### SOURCE DATA
····················

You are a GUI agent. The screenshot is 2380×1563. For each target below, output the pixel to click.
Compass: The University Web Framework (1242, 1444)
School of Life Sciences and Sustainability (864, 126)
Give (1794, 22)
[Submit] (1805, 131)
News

····················

### TASK DETAILS
The response should be an exact copy of the lines from the one with "Compass: The University" through the end of the data, with no other text.

### TASK SOLUTION
Compass: The University Web Framework (1242, 1444)
School of Life Sciences and Sustainability (864, 126)
Give (1794, 22)
[Submit] (1805, 131)
News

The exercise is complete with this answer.